I can't believe you've put up with this for so long, your poor son! If you go back what will change that hasn't changed so far in 6 years? Surely you'd just be telling your partner that he can do and say what he wants!?! Your son has already spent 6 years living with someone who doesn't like him - can you imagine how that feels???
If you can't stay away for your own benefit, then at least do it for your poor boy Angry

DomDoesWotHeWants · 25/05/2020 13:20

Stay away from him. He's scum.

sqirrelfriends · 25/05/2020 13:22

It would be massively unfair on your son for you to continue in this relationship.

Pickles89 · 25/05/2020 13:22

God I hope this is a windup post.

Bunnymumy · 25/05/2020 13:22

Holy shit lady...

Of course you break up with him. I shudder to think how much harm having thos man in your sons life for 6 years has done. What were you thinking?

This has to be over. No discussions necessary. It's done and finished. And dont ever put your child I this situation again.

cakeandchampagne · 25/05/2020 13:23

I really feel sorry for your son.
You’ve allowed him to be abused for six years.

MattBerrysHair · 25/05/2020 13:23

Do not go back and get some counselling for your son and yourself.

Elsiebear90 · 25/05/2020 13:24

I hope this a windup, if not your poor son, you really need to look at your own parenting if you thought it was okay to subject your son to this kind of bullying and abuse for 6 years.

riotlady · 25/05/2020 13:25

Your poor son :( please put him first and stay away from this man

1Micem0use · 25/05/2020 13:32

My mother chose her DP who hated me, and abused me. It started small. I felt like I was always walking on egg shells to try to avoid his anger.
I now have no contact with either of them.
Is that what you want for yourself and your DS? You've already allowed too much.

DarkDarkNight · 25/05/2020 13:35

Don’t go back to this man. Don’t do that to your son. Your son should come first, good on you for leaving.

Bagelsandbrie · 25/05/2020 13:36

6 years of this is already far too long.

Stay away from this man.

Lordfrontpaw · 25/05/2020 13:37

My mum was always very ‘children first’ and she adored my dad. I remember her speaking about this when I was a kid (I was a nosey kid).

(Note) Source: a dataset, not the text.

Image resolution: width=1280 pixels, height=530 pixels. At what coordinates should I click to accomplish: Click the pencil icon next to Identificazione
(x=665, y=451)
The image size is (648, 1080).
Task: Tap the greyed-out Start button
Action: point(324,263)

I assume this came from her mum who gained a step mum when she was still quite young and she loathed my grandmother. Very cruel, violent and horrible to her (her father did sod all to stop it). It’s just so unfair - the child don’t choose any of this.

Lordfrontpaw · 25/05/2020 13:37

Didn’t not don’t

farmertom · 25/05/2020 13:38

I feel heartbroken for your poor son having had to live through six years of this already.
You're his mother, the one person in the world who's meant to keep him safe and happy.
You owe it to your son never to return, please don't go back you've done so well to leave the awful man!